> _Document segment_
################
The fate of the 13 paintings by Rembrandt, Vermeer, Degas and Manet has remained a mystery and a topic of feverish speculation in the art world since they were stolen in the early hours of March 18, 1990, from the Isabella Stewart Gardner Museum. Exploiting the museum’s light security, the thieves – dressed as police officers – bound and gagged the two inexperienced guards.

They then spent 81 minutes moving through the galleries at a leisurely pace, selectively removing paintings, none of which was attached to alarms.

They took five works by Degas and three by Rembrandt, cutting some of the largest pieces from their frames.

The most valuable picture stolen was Vermeer’s The Concert, one of only 36 known works by the Dutch master and valued at more than $250?million.

Speculation about the thieves’ identity has ranged from opportunistic local crooks to a notorious Boston crime lord and even IRA gun runners. The FBI has now resubmitted DNA samples for updated testing.

Encouraged by prosecutors’ insistence that their priority is to recover the paintings rather than catch the thieves, the museum is publicising a $5? million no-questions-asked reward, while the US attorney’s office is offering “negotiable” immunity from prosecution. The reward is being advertised on giant billboards flanking main routes into Boston.

A popular suspect in the crime is James “Whitey” Bulger, a Boston gang leader who has been a fugitive since 1994. Two Bulger associates who were jailed in 1987 for attempting to smuggle arms to the IRA reportedly claimed in the mid-1990s that they had access to the paintings. But one is now dead and the other has denied involvement in the theft.

Charles Hill, a British art theft investigator and former Scotland Yard detective, has claimed that the paintings are being held in the west of Ireland by a violent criminal gang with links to the IRA.

Mr Hill suspects the thief smuggled the paintings out of the US but the Irish gang did not know what to do with them.

However, Brian Kelly, a federal prosecutor who is leading the hunt for the paintings, said investigators have found no links with Bulger.

Another theory, that the paintings were stolen for a reclusive billionaire art collector, has also been downplayed.
################
> _Provided data_
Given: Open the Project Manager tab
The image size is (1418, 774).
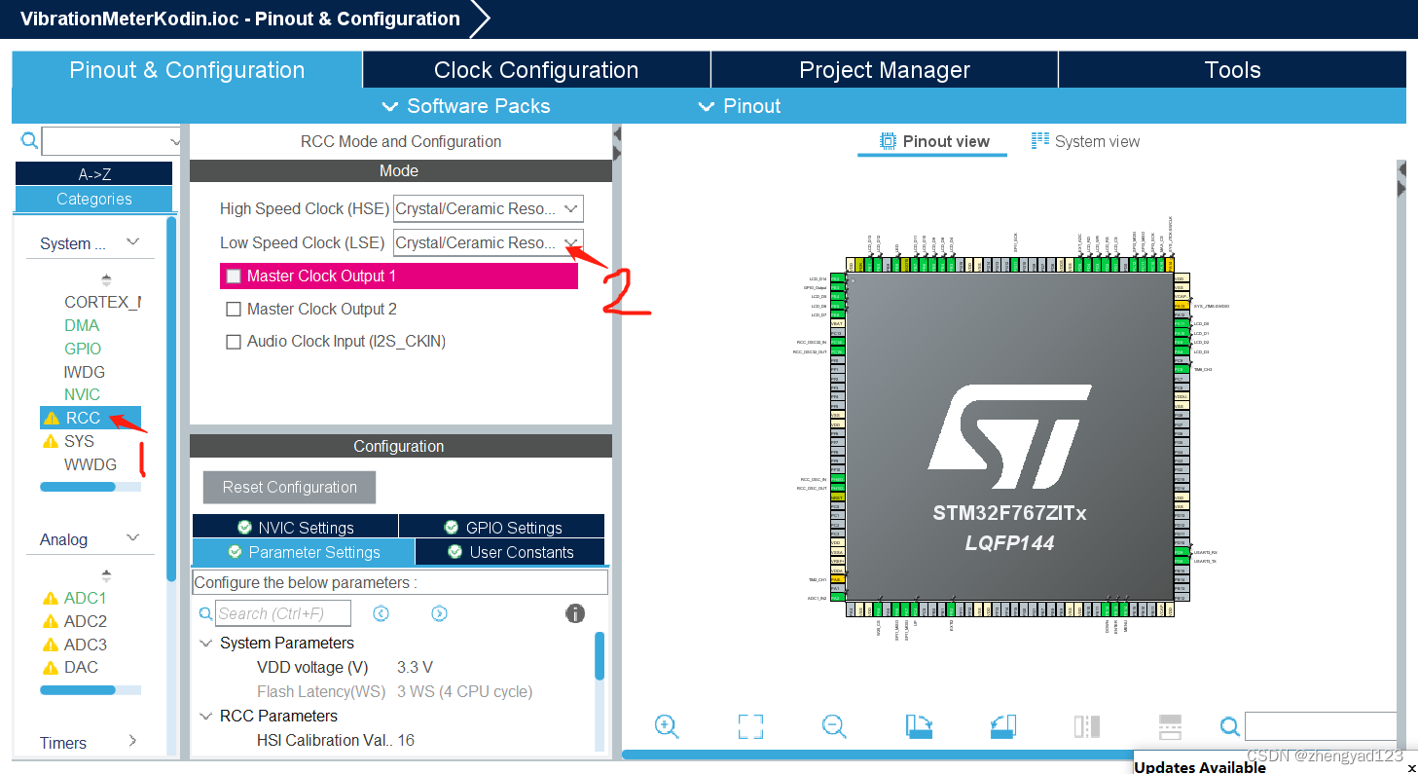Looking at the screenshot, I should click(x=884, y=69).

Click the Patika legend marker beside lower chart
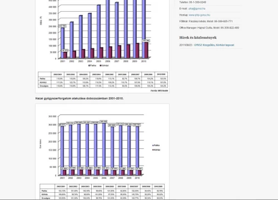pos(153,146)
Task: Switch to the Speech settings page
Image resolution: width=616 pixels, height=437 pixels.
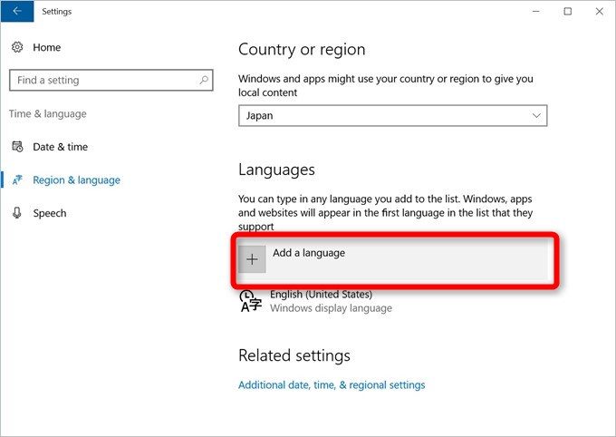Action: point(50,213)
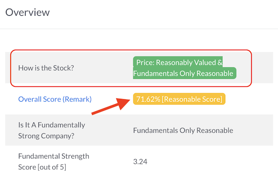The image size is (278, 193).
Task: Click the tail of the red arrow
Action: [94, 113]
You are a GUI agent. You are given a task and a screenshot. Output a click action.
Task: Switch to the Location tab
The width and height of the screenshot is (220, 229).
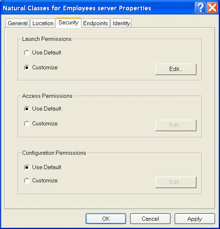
################
> _Aim of the task_
Reproduce the stretch of the passage on the Gardner Museum theft from "The most valuable" through "routes into Boston.", word for word. The lines are separate from the passage on the Gardner Museum theft.

> _Output of the exercise_
The most valuable picture stolen was Vermeer’s The Concert, one of only 36 known works by the Dutch master and valued at more than $250?million.

Speculation about the thieves’ identity has ranged from opportunistic local crooks to a notorious Boston crime lord and even IRA gun runners. The FBI has now resubmitted DNA samples for updated testing.

Encouraged by prosecutors’ insistence that their priority is to recover the paintings rather than catch the thieves, the museum is publicising a $5? million no-questions-asked reward, while the US attorney’s office is offering “negotiable” immunity from prosecution. The reward is being advertised on giant billboards flanking main routes into Boston.